The Ways and Means Committee focused February 11 on proposals that would expand unemployment insurance, provide emergency assistance to families and children, and offer tax incentives to help families and businesses navigate the current economic climate. Republicans criticized the tax proposals for not being targeted and for increasing the deficit without properly helping those in need.

Rep. Adrian Smith, R-Neb., said many of the tax proposals in the legislation were being advanced by Democrats before the COVID-19 pandemic, alluding to proposals to expand the child tax and earned income tax credits. The bill would expand the child tax credit to $3,000 per child and make it fully refundable, and expand the EITC to workers without children.

Smith also questioned the size of the $1,400 payments in the relief package that would be sent to qualifying individuals making less than $75,000 per year or married couples earning up to $150,000.

The bill would extend the employee retention credit that was implemented by the Coronavirus Aid, Relief, and Economic Security Act (P.L. 116-136).

Rep. Stephanie N. Murphy, D-Fla., one of the architects behind the retention credit, said she was happy about its inclusion and would continue to raise awareness of the provision among the business community.

But not all Democrats agreed with every part of the relief package.

Rep. Lloyd Doggett, D-Texas, questioned why his party didn’t repeal the net operating loss provision in the CARES Act. He said the NOL provision helped hedge fund managers and real estate speculators the most and did little to help the entire economy.

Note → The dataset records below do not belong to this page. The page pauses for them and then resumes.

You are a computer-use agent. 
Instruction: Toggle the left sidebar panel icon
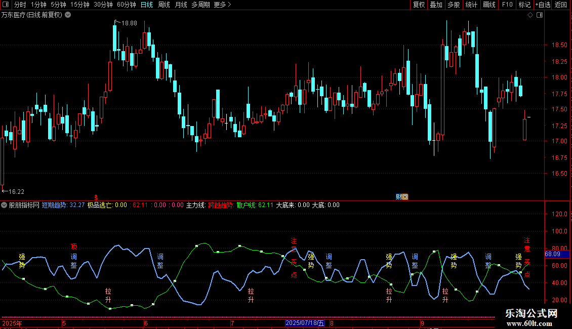(7, 5)
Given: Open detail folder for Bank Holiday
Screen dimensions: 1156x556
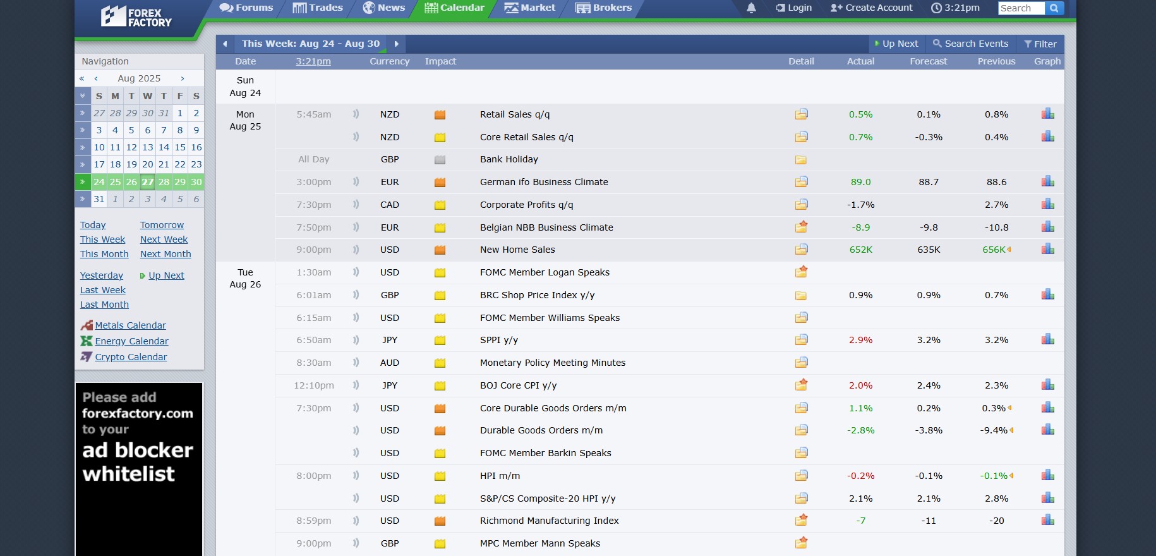Looking at the screenshot, I should coord(801,160).
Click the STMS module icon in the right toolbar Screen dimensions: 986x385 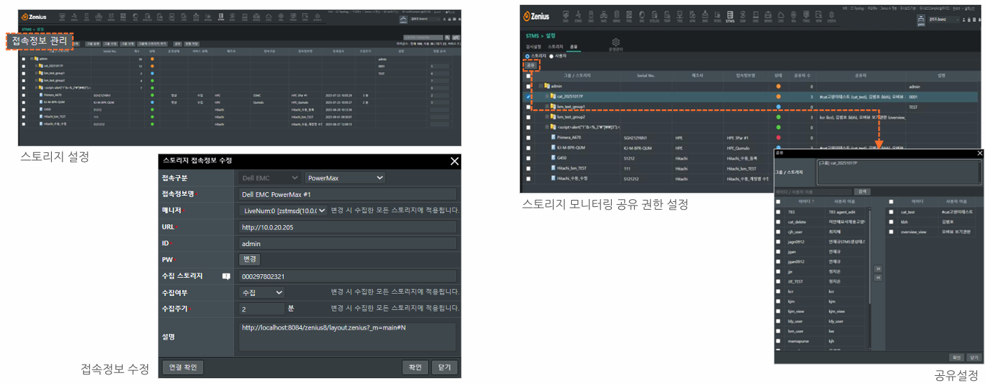pos(731,16)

But Doggett, who has been urging his colleagues to repeal the provision, didn’t offer an amendment and ended up voting for the package.

“I support this legislation today for what it does, not for what it doesn’t,” Doggett said.

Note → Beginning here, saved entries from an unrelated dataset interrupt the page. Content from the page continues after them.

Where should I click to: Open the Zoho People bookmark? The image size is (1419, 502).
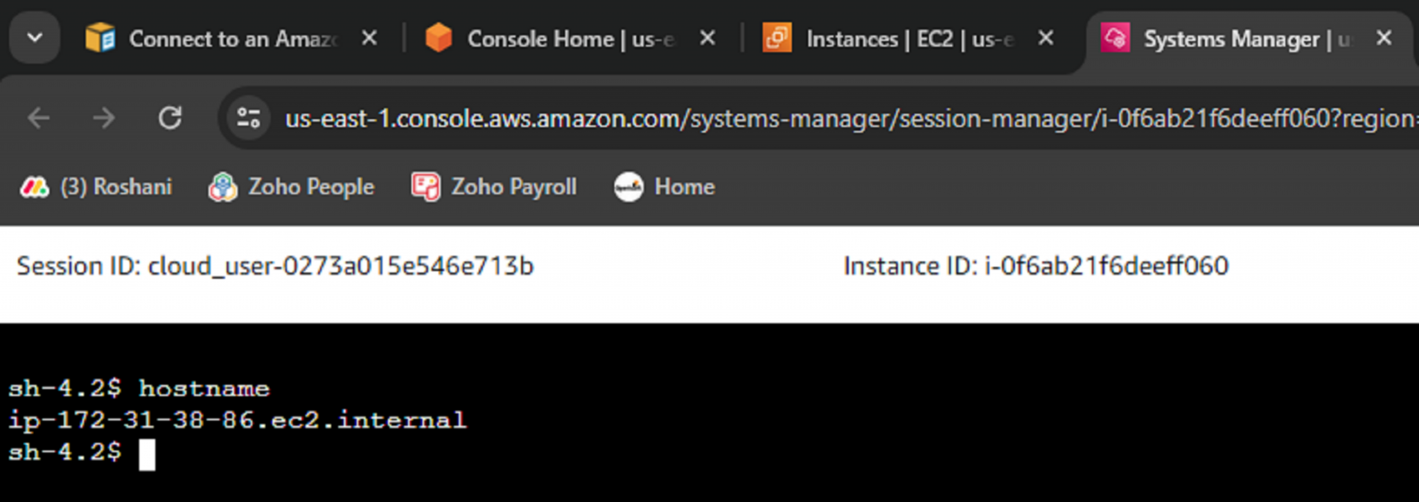292,187
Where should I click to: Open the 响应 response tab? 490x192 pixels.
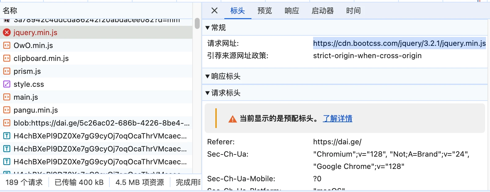point(292,11)
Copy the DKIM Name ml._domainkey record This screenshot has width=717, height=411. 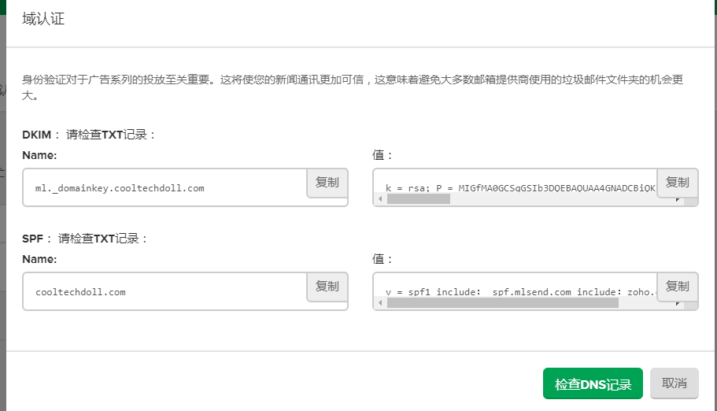point(327,183)
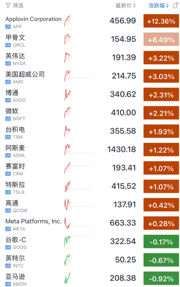
Task: Sort the list by 最新价 column
Action: [x=125, y=5]
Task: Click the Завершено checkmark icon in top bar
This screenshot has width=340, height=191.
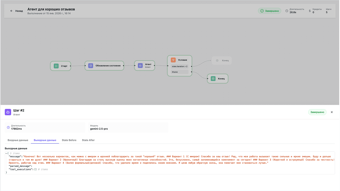Action: click(262, 11)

Reps. Thomas R. Suozzi, D-N.Y., and Bill Pascrell Jr., D-N.J., did not include an amendment to repeal the $10,000 cap on the federal state and local tax deduction. Both have said on several occasions that they would like to see a SALT cap repeal measure included in the legislation.

Flurry of Amendments

Republicans offered 12 amendments to the tax section under consideration by the Ways and Means Committee, none of which were adopted. Democrats rejected an amendment offered by Rep. Jodey C. Arrington of Texas that would tie economic impact payments to proof that a taxpayer’s wages had decreased by 10 percent.

An amendment by Rep. David Schweikert, R-Texas, to improve IRS safeguards to prevent fraud associated with the EITC was also rejected, with Democrats arguing that the safeguards already exist.

Rep. Tom Rice, R-S.C., wanted an amendment that would encourage U.S. pharmaceutical companies to produce drugs in the United States by offering increased incentives to reduce the country’s dependence on China. But this was quickly rejected by Rep. Earl Blumenauer, D-Ore., who said he categorically stands against bribing U.S. companies that shirk their tax obligations to produce drugs domestically while making most of their profits by increasing their prices for U.S. consumers. Blumenauer suggested that a change in the international tax system to prevent companies from profit shifting might be a better option.

But there was some agreement. Some of the amendments may find their way into the relief bill, or could surface in a future package.

Rep. Mike Kelly, R-Pa., offered an amendment that would improve customer service at the IRS to help taxpayers who haven’t received their economic impact payments. Kelly said his office has been inundated with calls from taxpayers who were unable to reach the IRS.

Committee Chair Richard E. Neal, D-Mass., said that Kelly’s amendment may violate the budget reconciliation process but that it would be something he would consider.

Similarly, Rep. Tom Reed, R-N.Y., said he wants the IRS to better handle relief payments to victims of domestic abuse. Reed said he has heard from constituents who were concerned that their abusive partners have control of the payments because they were sent to joint bank accounts. Rep. Gwen Moore, D-Wis., said she appreciated Reed’s interest in the issue and said she would work with Reed to make changes to how the IRS handles those situations.